Back from Georgia...
I (Dan Ferris) got back from Sea Island, Georgia last night, where I attended S&A's annual Spring Editors Conference. (Sean Goldsmith is on his way back to his new home in The Big Apple as I write this.)
Mark Ford, editor of the Palm Beach Letter (a sister publication in which S&A has a stake), offered an idea that stuck with me... He said it's not whether an idea is good that makes it successful… It's how well you articulate it to those who need to hear it.
I suppose time will tell how successful I am at articulating my ideas... But there's no doubt I'm persistent. I've been proclaiming the virtues of buying high-quality businesses that pay ever-growing dividends for years...
I truly believe that if you have money in the stock market and you're not building your portfolio around World Dominating Dividend Grower (WDDG) stocks... you're making a mistake. I think this is true whether you're an individual investor who has decided to manage his own money... or if you're a professional hedge-fund manager with 10 years of experience.
WDDGs are the No. 1 companies in their industry. They maintain consistently thick profit margins, huge advantages over their competition, generous free cash flows, great balance sheets... and they've paid higher dividends every single year for decades at a time.
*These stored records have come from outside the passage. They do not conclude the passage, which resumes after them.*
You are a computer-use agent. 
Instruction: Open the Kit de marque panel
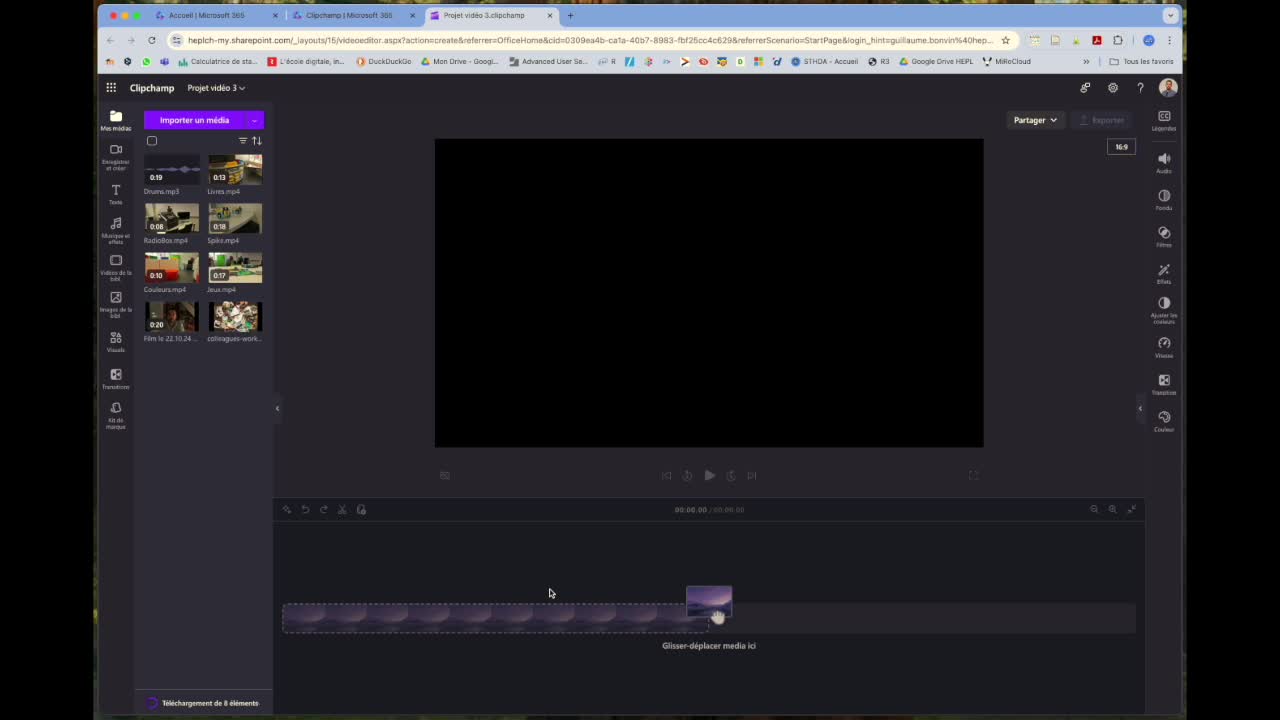click(x=115, y=415)
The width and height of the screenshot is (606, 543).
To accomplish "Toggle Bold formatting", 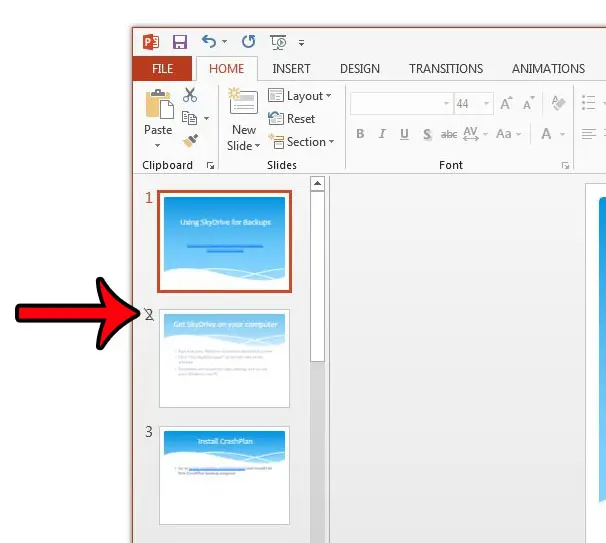I will click(x=360, y=134).
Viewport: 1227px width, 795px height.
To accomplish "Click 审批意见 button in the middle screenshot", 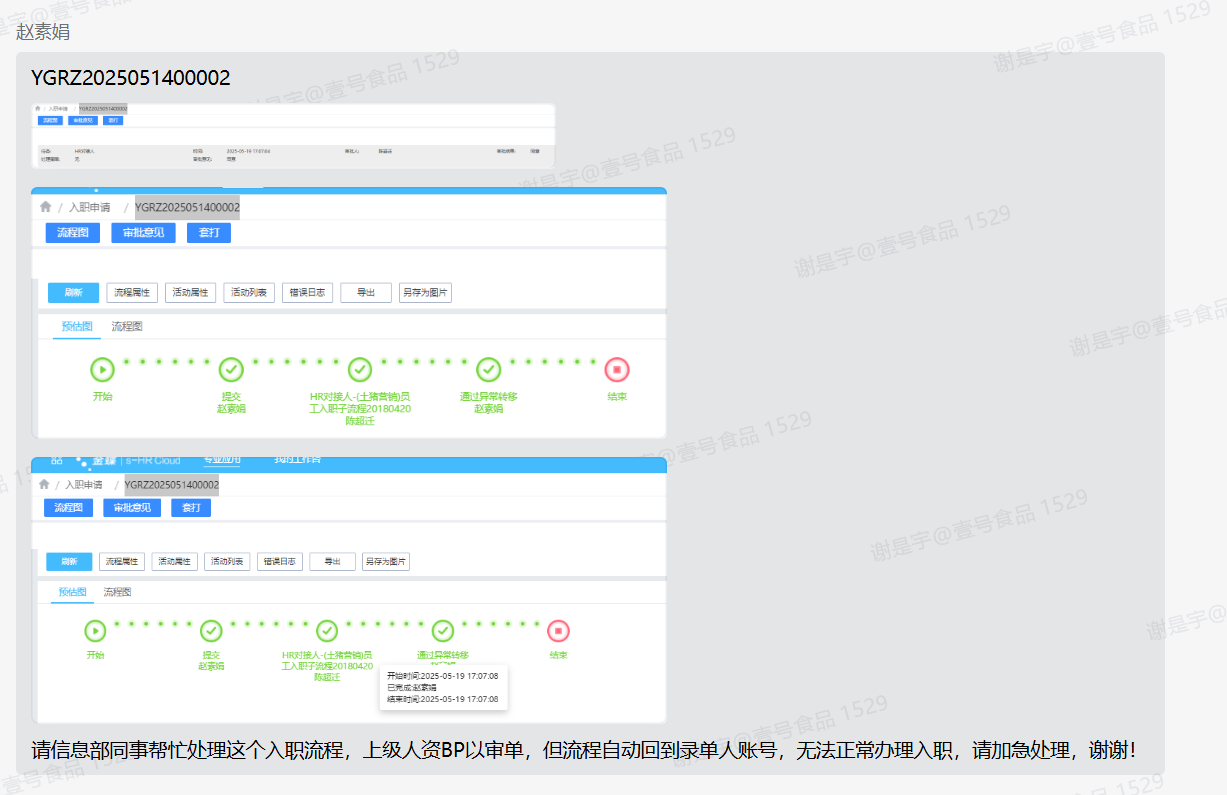I will point(143,233).
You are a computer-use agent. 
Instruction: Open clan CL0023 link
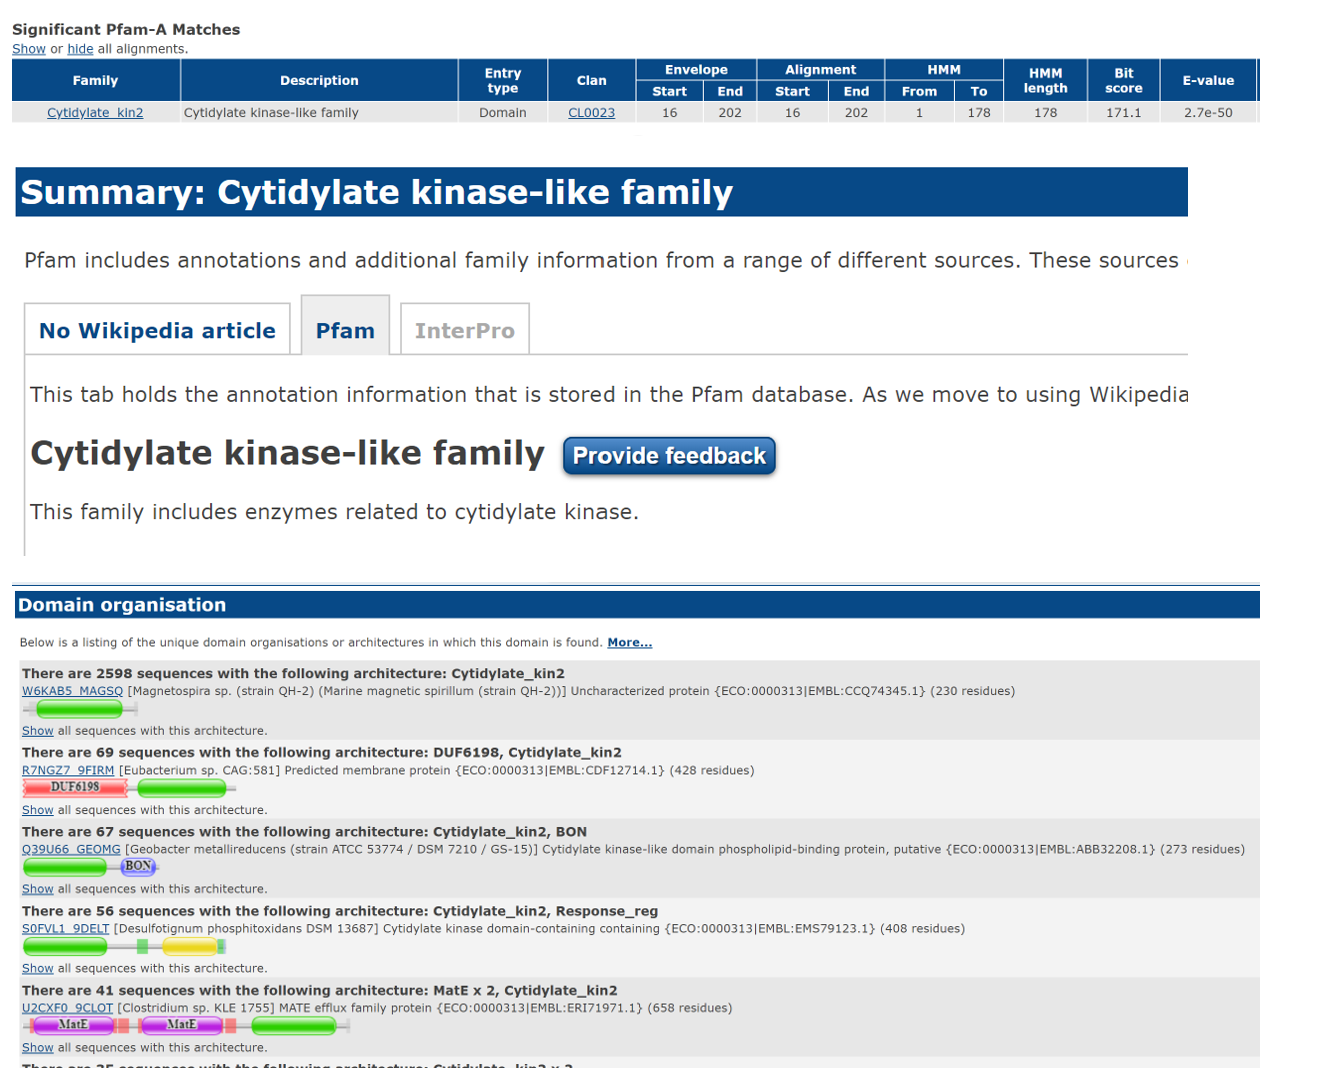[x=591, y=113]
The list of companies that fit that profile is short and includes well-known blue-chip companies like Wal-Mart, ExxonMobil, Microsoft, Procter & Gamble, Coca-Cola, and Johnson & Johnson.
I believe you'll lose money in stocks if you don't buy WDDGs... You see, you have three ways to make money in stocks: (1) A company's earnings can rise and the valuation stays the same, (2) its valuation can go up, and/or (3) it can pay a dividend.
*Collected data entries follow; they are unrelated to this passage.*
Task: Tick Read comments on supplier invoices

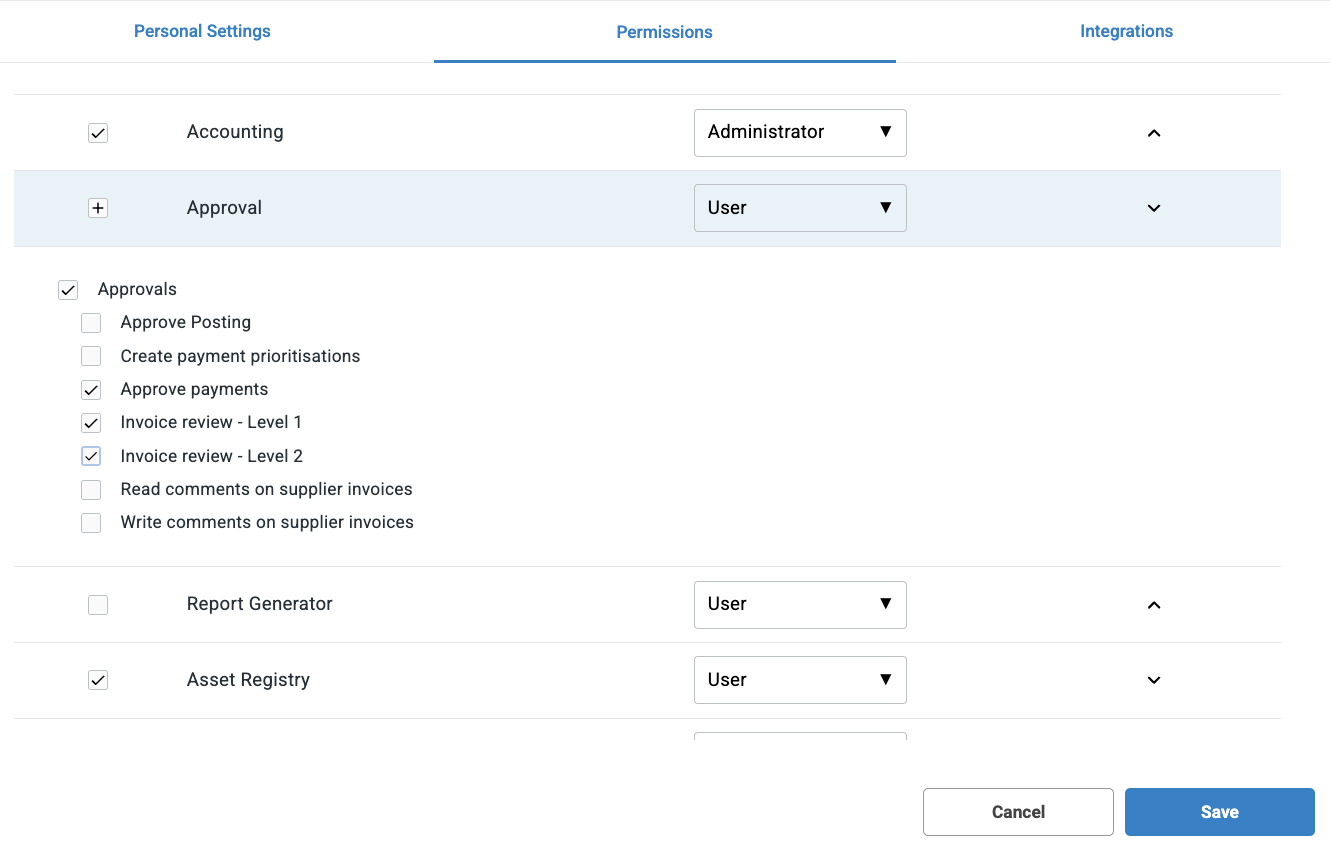Action: [91, 490]
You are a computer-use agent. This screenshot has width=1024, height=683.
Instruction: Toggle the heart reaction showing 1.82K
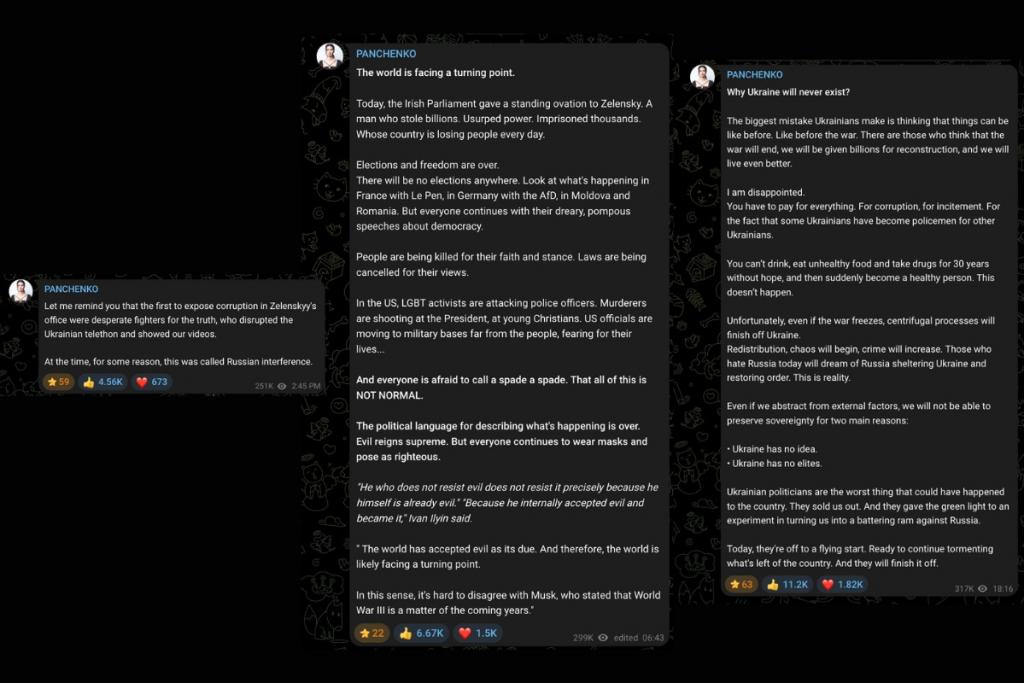pyautogui.click(x=843, y=584)
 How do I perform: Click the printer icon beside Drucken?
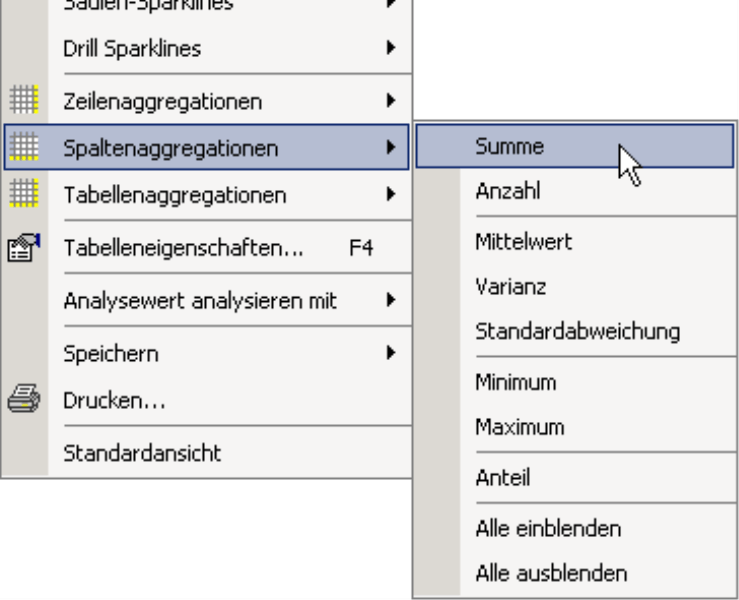(x=24, y=399)
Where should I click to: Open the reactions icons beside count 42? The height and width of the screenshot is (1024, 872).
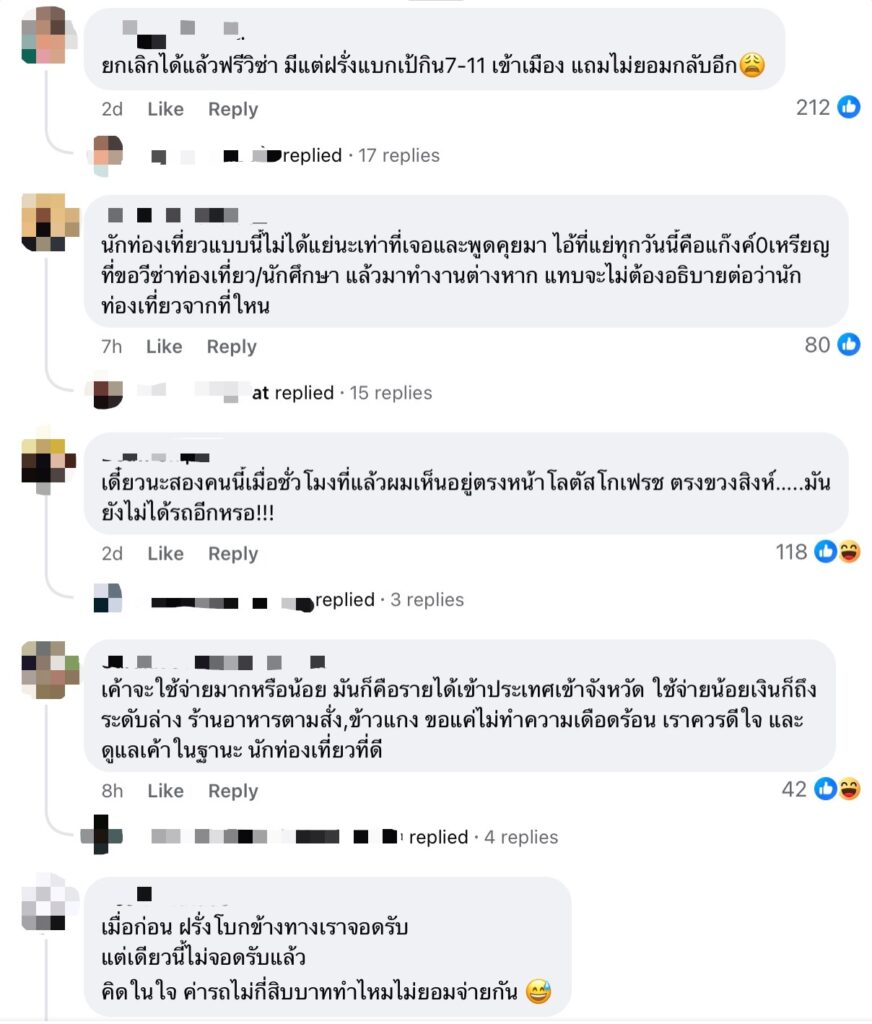click(x=837, y=789)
I predict stock prices will trade sideways for the next several years, as they've done since the great tech bubble peaked in 2000. That means with valuations going down and stock prices going sideways... pretty much all you've got left is dividends. Five years from now, everyone who looks really smart will have bought the best dividend-paying stocks available today and reinvested the growing stream of cash they pay. The sideways market will humble many people... But it'll make those who buy World Dominating Dividend Growers look like geniuses.
Longtime S&A Digest readers have heard me write about this before, but please keep reading what I have to say... Believe me, I know how much time I spend on this topic, but the e-mails I receive tell me I'm doing our subscribers an invaluable service...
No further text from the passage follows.